Brief: Beginning with the line where "1600x900 pixels. Task: Click" appears, please restate each line of the records below word for word until the last one, inclusive, and nothing else.

Recorded data:
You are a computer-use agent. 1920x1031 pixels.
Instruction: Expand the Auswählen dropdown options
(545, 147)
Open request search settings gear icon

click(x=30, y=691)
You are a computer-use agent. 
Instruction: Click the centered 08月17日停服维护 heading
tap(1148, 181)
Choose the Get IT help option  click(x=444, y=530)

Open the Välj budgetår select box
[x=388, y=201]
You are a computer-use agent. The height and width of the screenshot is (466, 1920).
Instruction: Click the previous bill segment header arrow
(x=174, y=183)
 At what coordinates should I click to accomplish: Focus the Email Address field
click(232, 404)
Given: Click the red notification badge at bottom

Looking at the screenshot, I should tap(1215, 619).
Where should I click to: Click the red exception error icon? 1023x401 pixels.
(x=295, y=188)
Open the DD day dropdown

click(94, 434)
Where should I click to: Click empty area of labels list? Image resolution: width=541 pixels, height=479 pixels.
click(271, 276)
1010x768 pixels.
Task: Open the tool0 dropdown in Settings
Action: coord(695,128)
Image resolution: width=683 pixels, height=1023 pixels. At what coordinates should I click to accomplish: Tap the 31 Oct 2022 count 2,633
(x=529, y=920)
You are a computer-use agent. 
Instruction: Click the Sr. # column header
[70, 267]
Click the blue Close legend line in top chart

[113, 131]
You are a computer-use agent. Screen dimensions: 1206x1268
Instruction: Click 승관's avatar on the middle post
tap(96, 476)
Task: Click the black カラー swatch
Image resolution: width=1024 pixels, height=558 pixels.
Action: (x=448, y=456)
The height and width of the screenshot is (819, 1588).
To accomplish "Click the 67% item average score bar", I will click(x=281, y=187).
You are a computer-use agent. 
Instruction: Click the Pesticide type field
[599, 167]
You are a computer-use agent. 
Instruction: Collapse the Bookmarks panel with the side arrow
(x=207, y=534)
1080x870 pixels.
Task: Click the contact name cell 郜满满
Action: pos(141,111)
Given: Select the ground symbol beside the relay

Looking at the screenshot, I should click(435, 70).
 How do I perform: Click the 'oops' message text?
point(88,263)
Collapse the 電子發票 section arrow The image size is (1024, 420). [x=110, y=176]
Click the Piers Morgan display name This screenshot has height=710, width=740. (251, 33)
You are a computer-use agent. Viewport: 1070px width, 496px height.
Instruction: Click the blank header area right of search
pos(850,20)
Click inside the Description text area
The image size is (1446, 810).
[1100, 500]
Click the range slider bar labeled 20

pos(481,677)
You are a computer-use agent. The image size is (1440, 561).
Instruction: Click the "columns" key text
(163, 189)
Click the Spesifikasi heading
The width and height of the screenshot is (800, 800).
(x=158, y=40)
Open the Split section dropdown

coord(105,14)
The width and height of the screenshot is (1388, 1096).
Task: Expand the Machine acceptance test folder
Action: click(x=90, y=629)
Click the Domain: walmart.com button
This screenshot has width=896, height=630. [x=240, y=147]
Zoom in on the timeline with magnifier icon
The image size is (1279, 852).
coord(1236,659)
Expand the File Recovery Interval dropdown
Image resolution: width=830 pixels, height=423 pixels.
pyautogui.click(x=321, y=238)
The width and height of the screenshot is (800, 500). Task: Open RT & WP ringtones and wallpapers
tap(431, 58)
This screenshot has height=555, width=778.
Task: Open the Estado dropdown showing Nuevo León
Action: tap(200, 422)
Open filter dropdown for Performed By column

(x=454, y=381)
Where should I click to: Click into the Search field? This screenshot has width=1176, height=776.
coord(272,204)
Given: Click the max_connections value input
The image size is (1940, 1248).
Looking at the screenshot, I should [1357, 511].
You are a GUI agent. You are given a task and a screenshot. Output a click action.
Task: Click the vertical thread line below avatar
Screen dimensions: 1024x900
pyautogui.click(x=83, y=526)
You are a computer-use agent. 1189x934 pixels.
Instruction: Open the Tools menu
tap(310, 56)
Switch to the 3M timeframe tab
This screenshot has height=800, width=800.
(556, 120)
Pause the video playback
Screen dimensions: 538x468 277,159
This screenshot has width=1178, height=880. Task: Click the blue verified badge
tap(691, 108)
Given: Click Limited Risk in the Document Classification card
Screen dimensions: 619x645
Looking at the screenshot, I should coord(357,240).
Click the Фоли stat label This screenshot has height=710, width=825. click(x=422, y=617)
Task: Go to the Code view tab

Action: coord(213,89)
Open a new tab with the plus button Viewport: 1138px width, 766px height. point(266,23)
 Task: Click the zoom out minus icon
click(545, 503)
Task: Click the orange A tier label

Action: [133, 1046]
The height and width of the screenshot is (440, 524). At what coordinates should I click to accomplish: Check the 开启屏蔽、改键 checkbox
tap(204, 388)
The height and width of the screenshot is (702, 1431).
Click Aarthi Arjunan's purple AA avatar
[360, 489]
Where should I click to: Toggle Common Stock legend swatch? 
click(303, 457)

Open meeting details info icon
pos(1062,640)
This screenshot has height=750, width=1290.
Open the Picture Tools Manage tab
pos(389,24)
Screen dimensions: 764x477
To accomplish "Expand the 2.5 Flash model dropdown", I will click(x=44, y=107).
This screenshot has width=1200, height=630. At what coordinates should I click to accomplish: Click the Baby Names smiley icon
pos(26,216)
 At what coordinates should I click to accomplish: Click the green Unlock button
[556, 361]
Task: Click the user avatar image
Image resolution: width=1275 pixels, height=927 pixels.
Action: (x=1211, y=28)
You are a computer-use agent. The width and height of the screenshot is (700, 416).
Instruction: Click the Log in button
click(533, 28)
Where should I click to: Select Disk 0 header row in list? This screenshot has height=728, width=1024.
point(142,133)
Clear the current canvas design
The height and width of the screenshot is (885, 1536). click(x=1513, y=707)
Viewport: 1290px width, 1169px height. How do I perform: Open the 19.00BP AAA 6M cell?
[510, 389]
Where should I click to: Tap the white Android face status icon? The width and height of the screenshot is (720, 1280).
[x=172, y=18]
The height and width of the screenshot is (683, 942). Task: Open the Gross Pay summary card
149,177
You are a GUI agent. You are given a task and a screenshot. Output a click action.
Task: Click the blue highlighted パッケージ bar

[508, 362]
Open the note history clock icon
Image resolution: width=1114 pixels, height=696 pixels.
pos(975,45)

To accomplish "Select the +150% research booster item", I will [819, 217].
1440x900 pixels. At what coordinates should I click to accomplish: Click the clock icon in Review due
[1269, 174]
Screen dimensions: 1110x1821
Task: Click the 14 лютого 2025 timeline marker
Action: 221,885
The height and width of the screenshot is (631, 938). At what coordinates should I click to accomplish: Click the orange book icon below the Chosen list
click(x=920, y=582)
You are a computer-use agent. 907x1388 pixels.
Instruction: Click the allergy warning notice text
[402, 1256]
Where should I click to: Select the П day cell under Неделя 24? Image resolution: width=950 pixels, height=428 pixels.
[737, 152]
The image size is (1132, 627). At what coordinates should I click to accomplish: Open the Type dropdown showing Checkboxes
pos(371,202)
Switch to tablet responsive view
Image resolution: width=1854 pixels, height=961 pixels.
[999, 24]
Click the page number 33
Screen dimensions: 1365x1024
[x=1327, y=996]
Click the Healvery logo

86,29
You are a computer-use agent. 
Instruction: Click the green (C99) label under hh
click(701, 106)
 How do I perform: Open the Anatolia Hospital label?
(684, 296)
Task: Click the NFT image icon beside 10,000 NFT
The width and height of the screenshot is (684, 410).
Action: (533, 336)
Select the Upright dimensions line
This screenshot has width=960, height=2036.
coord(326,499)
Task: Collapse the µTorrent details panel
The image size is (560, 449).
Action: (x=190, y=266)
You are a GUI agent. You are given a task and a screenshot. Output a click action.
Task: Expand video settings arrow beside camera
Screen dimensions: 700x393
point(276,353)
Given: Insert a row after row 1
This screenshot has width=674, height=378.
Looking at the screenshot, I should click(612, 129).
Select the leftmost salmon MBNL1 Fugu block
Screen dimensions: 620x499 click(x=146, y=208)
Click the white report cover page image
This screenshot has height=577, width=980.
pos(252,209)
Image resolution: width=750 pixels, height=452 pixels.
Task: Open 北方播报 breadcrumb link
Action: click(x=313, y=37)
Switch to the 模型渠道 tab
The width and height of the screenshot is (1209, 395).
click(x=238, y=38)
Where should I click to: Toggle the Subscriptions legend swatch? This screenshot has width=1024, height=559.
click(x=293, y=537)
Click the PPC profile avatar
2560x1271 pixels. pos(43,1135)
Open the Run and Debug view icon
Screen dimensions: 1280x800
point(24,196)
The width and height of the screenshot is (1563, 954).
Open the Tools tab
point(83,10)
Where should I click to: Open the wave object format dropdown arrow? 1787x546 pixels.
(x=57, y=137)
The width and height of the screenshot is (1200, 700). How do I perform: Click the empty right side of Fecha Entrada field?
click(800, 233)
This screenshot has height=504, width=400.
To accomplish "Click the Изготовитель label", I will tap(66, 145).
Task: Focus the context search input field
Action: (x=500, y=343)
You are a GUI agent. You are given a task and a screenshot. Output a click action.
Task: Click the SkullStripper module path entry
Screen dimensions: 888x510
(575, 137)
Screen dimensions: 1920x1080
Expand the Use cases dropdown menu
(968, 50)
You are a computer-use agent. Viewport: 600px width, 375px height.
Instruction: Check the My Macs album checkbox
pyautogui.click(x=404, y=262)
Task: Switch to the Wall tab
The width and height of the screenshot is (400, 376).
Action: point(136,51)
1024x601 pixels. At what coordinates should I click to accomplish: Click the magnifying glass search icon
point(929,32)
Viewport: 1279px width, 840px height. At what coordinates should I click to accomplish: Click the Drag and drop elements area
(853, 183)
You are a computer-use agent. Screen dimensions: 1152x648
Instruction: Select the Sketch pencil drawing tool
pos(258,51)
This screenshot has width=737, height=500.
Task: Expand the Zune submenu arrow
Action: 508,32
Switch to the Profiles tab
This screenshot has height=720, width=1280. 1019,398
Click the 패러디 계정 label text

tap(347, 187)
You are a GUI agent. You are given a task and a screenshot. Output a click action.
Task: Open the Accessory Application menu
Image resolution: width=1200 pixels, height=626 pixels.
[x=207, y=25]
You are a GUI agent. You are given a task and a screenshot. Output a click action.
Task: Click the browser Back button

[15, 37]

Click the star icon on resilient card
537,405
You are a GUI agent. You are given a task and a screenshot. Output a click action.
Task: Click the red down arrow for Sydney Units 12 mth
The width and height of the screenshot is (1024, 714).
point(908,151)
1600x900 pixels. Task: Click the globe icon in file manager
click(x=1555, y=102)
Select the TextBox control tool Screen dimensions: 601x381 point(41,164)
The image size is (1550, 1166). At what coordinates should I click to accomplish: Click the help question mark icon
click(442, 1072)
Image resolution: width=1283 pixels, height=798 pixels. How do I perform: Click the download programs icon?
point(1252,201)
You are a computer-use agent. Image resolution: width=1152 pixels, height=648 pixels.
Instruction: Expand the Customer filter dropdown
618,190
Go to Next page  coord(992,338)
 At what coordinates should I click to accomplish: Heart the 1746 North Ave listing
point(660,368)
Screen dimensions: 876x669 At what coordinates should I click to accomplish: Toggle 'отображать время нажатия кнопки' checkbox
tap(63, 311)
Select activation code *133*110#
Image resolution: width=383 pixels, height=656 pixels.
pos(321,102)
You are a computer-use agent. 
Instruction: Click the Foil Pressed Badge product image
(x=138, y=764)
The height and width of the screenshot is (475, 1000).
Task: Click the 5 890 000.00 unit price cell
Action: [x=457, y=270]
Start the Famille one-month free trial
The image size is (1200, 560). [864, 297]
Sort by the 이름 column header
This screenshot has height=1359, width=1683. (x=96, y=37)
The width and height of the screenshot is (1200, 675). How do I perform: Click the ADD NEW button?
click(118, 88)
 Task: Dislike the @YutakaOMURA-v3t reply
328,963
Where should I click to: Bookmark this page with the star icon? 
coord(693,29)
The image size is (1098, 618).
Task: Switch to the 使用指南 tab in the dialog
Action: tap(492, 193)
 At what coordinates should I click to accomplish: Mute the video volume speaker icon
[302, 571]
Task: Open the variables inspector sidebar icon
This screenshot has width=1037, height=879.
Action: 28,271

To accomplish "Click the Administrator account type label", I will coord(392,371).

Answer to the exercise:
1600x900 pixels. Task: Click the globe icon in file manager
click(x=1555, y=102)
Select the TextBox control tool Screen dimensions: 601x381 point(41,164)
The image size is (1550, 1166). At what coordinates should I click to accomplish: Click the help question mark icon
click(442, 1072)
Image resolution: width=1283 pixels, height=798 pixels. How do I perform: Click the download programs icon?
point(1252,201)
You are a computer-use agent. Image resolution: width=1152 pixels, height=648 pixels.
Instruction: Expand the Customer filter dropdown
618,190
Go to Next page  coord(992,338)
 At what coordinates should I click to accomplish: Heart the 1746 North Ave listing
point(660,368)
Screen dimensions: 876x669 At what coordinates should I click to accomplish: Toggle 'отображать время нажатия кнопки' checkbox
tap(63, 311)
Select activation code *133*110#
Image resolution: width=383 pixels, height=656 pixels.
pos(321,102)
You are a computer-use agent. 
Instruction: Click the Foil Pressed Badge product image
(x=138, y=764)
The height and width of the screenshot is (475, 1000).
Task: Click the 5 890 000.00 unit price cell
Action: [x=457, y=270]
Start the Famille one-month free trial
The image size is (1200, 560). [864, 297]
Sort by the 이름 column header
This screenshot has height=1359, width=1683. (x=96, y=37)
The width and height of the screenshot is (1200, 675). How do I perform: Click the ADD NEW button?
click(118, 88)
 Task: Dislike the @YutakaOMURA-v3t reply
328,963
Where should I click to: Bookmark this page with the star icon? 
coord(693,29)
The image size is (1098, 618).
Task: Switch to the 使用指南 tab in the dialog
Action: tap(492, 193)
 At what coordinates should I click to accomplish: Mute the video volume speaker icon
[302, 571]
Task: Open the variables inspector sidebar icon
This screenshot has width=1037, height=879.
Action: 28,271

To accomplish "Click the Administrator account type label", I will coord(392,371).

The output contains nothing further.